» **Fragmento del documento**
Cuando uno anda escaso de dinero para comprar caprichosos cromos o tonterías de las que están de moda. Si se es un chaval sin recursos no queda más remedio que agudizar el ingenio. Los cuatro amigos que nos juntábamos, al salir de clase, nos dedicábamos a buscar cartón y revistas viejas por las tiendas y los pisos para llevárselos al chatarrero del pueblo. Él nos lo pesaba en una báscula dudosa, lo digo porque rara vez tenía relación lo que nos pagaba con lo que nosotros esperábamos cobrar; pero esos cuatro durillos, ganados con nuestros primeros sudores, nos aportaban la complaciente satisfacción de sentirnos autosuficientes. Nos hacía sentirnos más adultos, era una prueba para nosotros ya superada, de la cual nos afirmábamos como individuos aptos para enfrentarse a la supervivencia.
Una de aquellas veces que recogimos nuestro cartón llegamos tarde al chatarrero y lo encontramos cerrado. Uno de nosotros se ofreció a guardarlo en un trastero de su casa y así se hizo. Pero nos traicionó y, con ayuda de su padre, lo vendió y se quedaron con los dineros. Desde aquel día se rompió la amistad y cada uno fue por su cuenta.
Unos pocos años más tarde, cuando yo empecé a trabajar de carnicero, pude acudir a una escuela de artes marciales y, como le entregaba todo a mis padres, tampoco me llagaba para pagarme las clases del gimnasio con lo que ellos me daban. Así pues con todo busqué la manera de juntar ese dinero antes de su pago a fin de mes. Una de las fuentes de mis ingresos para ese fin fue quedarme con el dinero que me daban para coger el autobús, lo que implicaba subir andando a Pamplona todos los días. Pero tuve un patrón solidario y, con su generosidad, pude comprarme una bicicleta ya usada. Era de esas que tienen barra y, como desde el sillín no llegaba a los pedales, me metía por debajo de esa barra para pedalear pero nunca podía ir sentado; a no ser que me apoyara en los extremos del cuadro. Gracias a esta bicicleta pude negociar con un repartidor que se interesó por que se la dejara para sus repartos y, sin renta específica, porque su amistad noble me agradaba y no quería cobrarle nos llevó a dejárselo en manos de su generosidad (por no ofender su orgullo) y, os puedo confesar que era rentable.

» **Registros**
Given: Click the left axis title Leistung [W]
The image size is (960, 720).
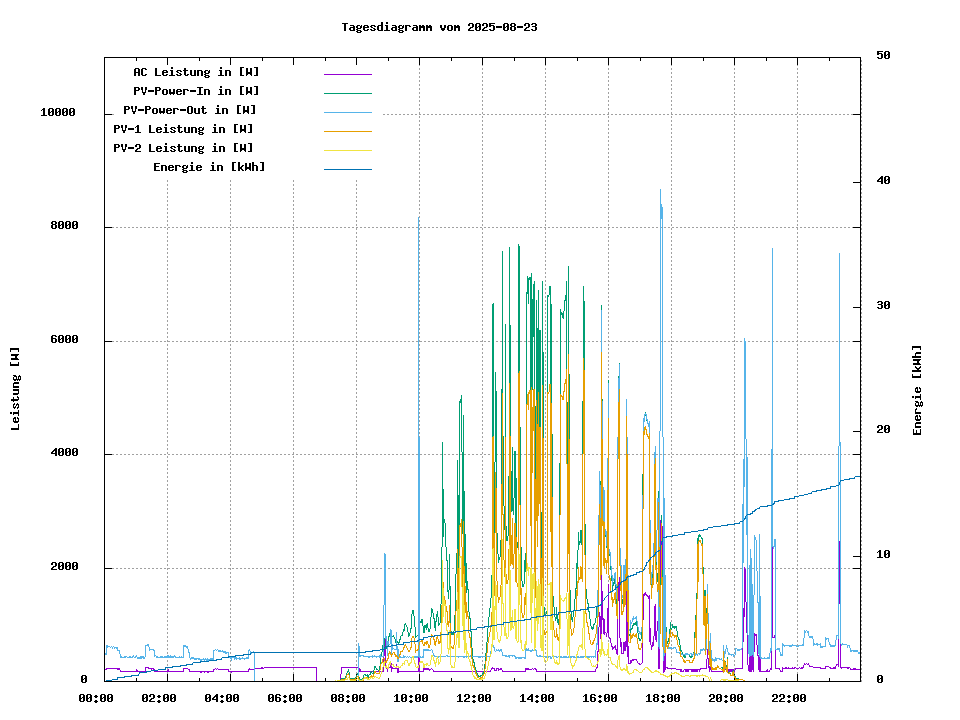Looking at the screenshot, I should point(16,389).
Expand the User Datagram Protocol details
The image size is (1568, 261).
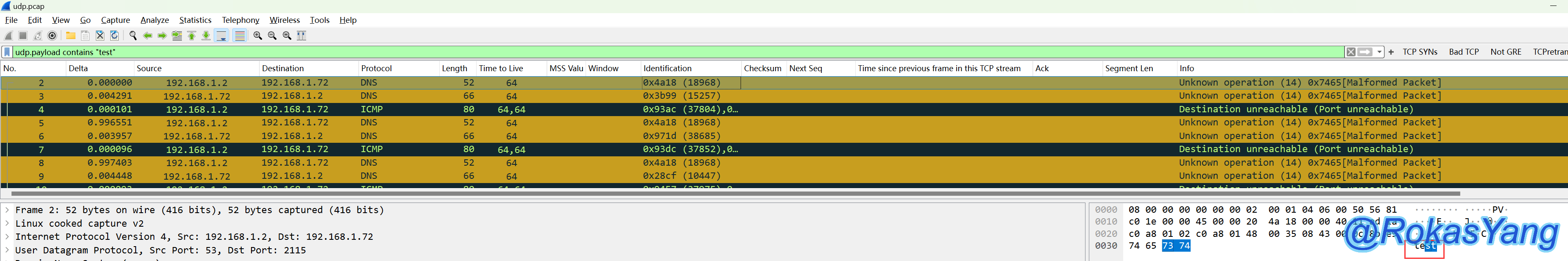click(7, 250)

» **Tarea a resolver**
Reescribe, por favor, el fragmento desde "Cuando uno anda" hasta "a la supervivencia.", ambos incluidos, sustituyendo "chatarrero" por "trapero".

» **Resultado del ejercicio**
Cuando uno anda escaso de dinero para comprar caprichosos cromos o tonterías de las que están de moda. Si se es un chaval sin recursos no queda más remedio que agudizar el ingenio. Los cuatro amigos que nos juntábamos, al salir de clase, nos dedicábamos a buscar cartón y revistas viejas por las tiendas y los pisos para llevárselos al trapero del pueblo. Él nos lo pesaba en una báscula dudosa, lo digo porque rara vez tenía relación lo que nos pagaba con lo que nosotros esperábamos cobrar; pero esos cuatro durillos, ganados con nuestros primeros sudores, nos aportaban la complaciente satisfacción de sentirnos autosuficientes. Nos hacía sentirnos más adultos, era una prueba para nosotros ya superada, de la cual nos afirmábamos como individuos aptos para enfrentarse a la supervivencia.